_Document segment_:
----------------
President Obama, Please Call for a Second Giant Leap for Mankind,” Zack Kopplin

I should be a little embarrassed to admit it but I had not heard of Zack Kopplin before I saw an interview with him on Moyers and Company. (It aired a few days ago but I watched the tape at lunch today.) I won’t say much about Mr. Kopplin– his ideas speak for themselves– except to say that he’s a wonderful breath of fresh air. Not only is he anti-creationist, he sees the connections between the right’s anti-evolution ideology and their fight against public schools. Kopplin shows that critical thinking and resistance is alive and well.

Another Emperor, This One Is Naked Too

The report, “Understanding and Improving Virtual Schools,” was released by the National Education Policy Center, a nonprofit research organization based in Boulder, Colo., and a frequent sparring partner for K12 Inc. My colleague Ian Quillen has the details on the results from the most recent report focusing on K12 Inc., which shows students in schools managed by the company perform worse and drop out more frequently than students in brick-and-mortar schools.

In a lengthy response to the report posted on its website, K12 Inc. claimed NEPC used selective data that didn’t present the whole academic picture for virtual schools, including the tendency for students to enroll already behind grade level and ignores academic growth.

K12 Inc. Stock Down After Scathing Report,” Jason Tomassini

I love online education– I feel the need to say it– but I also think that it’s drowning in hyperbole. In recent years, too, it has tended to drive a discussion about education that I think is almost entirely irrelevant. Online education, this rhetoric suggests, is a disruptive technology sure to destroy higher-education-as-we-know-it and replace with a system that is better in every way. Online education is both the problem and the solution.

This new system will be cheaper, more efficient, more democratic; you name it, this new system will be it. (I am not really using hyperbole myself, at least not much. See “Clayton Christensen: in 15 years half of all universities will be bankrupt.“) I think most of this sort of talk has less to do with real-life economics and education and more to do with the very loose rhetoric that’s now become the norm. It’s dramatic and it ignores education’s real problems.

The real problem in U.S. higher education is that it has become a part-time employment system. The problem isn’t the public schools, it’s poverty and gun violence and the lack of a national health care system and 30 years of right-wing propaganda that has made the very idea of pubic funding suspect. It’s an irrational market ideology that attributes a kind of magic to private property and greed. Online education might help but it’s no panacea.
----------------
_Dataset section_:
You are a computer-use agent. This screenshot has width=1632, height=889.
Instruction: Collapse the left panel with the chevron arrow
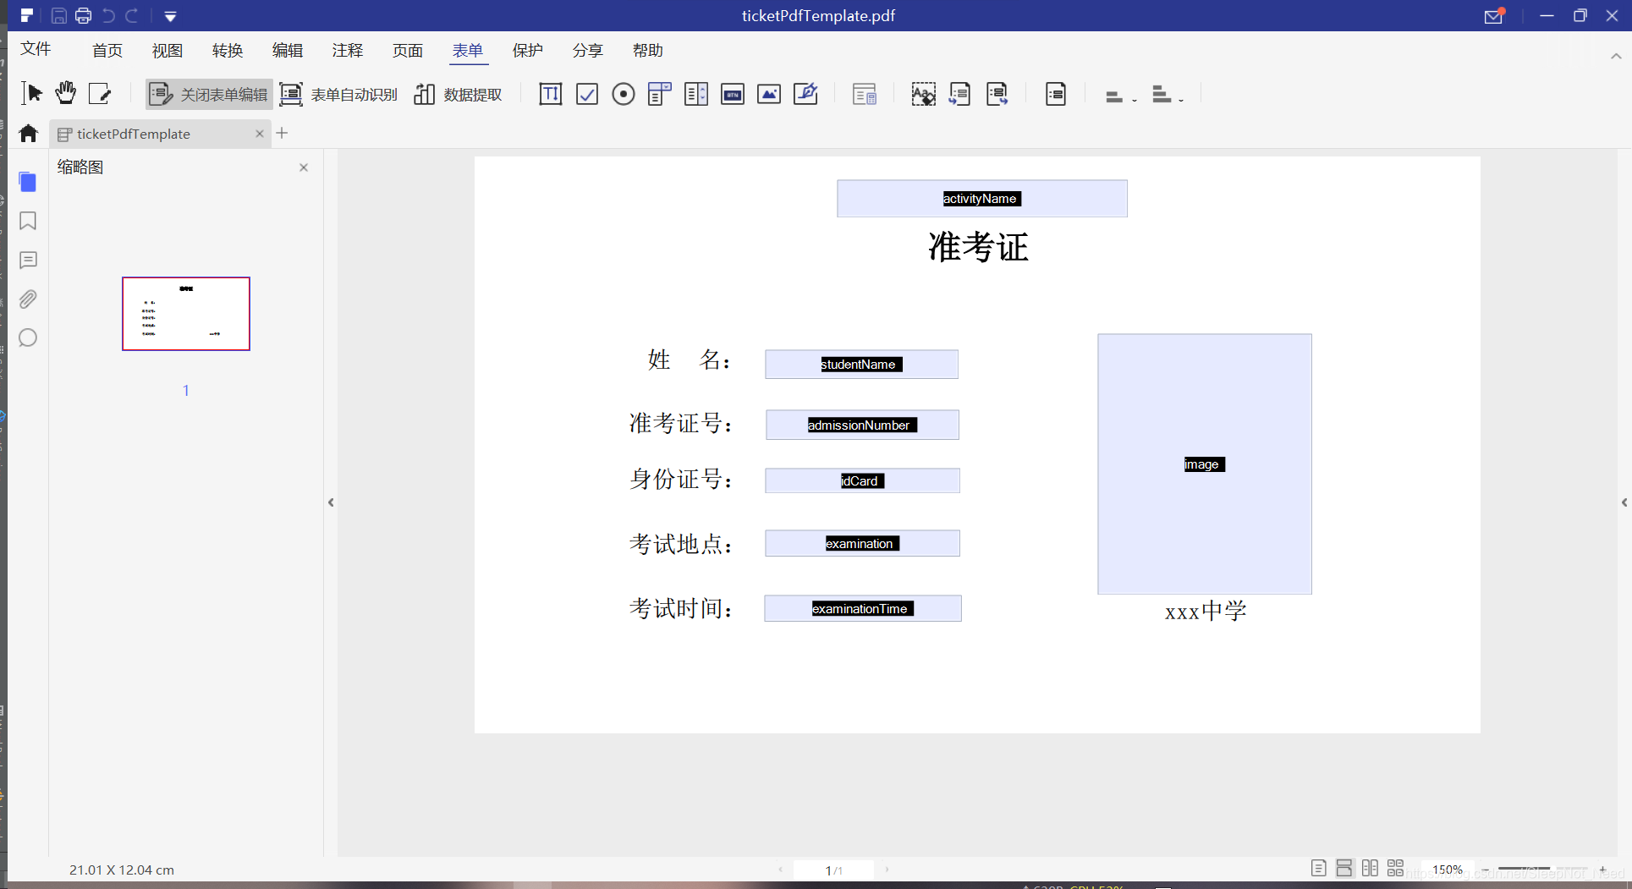pos(331,502)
----------------
_What you need to do_:
1. Which organization released the report "Understanding and Improving Virtual Schools," according to the blog post?
2. Repeat the stretch of the blog post from "The real problem" through "it’s no panacea.".
3. For each statement below, say yes or no depending on whether it agrees with the blog post, and quote the words that decide it.
(a) The National Education Policy Center is based in Boulder, Colorado.
(b) The writer knew of Zack Kopplin before seeing him interviewed on Moyers and Company.
(c) The writer calls online education a panacea.

_Problem solutions_:
1. The National Education Policy Center released it.

2.
The real problem in U.S. higher education is that it has become a part-time employment system. The problem isn’t the public schools, it’s poverty and gun violence and the lack of a national health care system and 30 years of right-wing propaganda that has made the very idea of pubic funding suspect. It’s an irrational market ideology that attributes a kind of magic to private property and greed. Online education might help but it’s no panacea.

3.
(a) Yes: "a nonprofit research organization based in Boulder, Colo."
(b) No: "I had not heard of Zack Kopplin before I saw an interview with him on Moyers and Company."
(c) No: "Online education might help but it’s no panacea."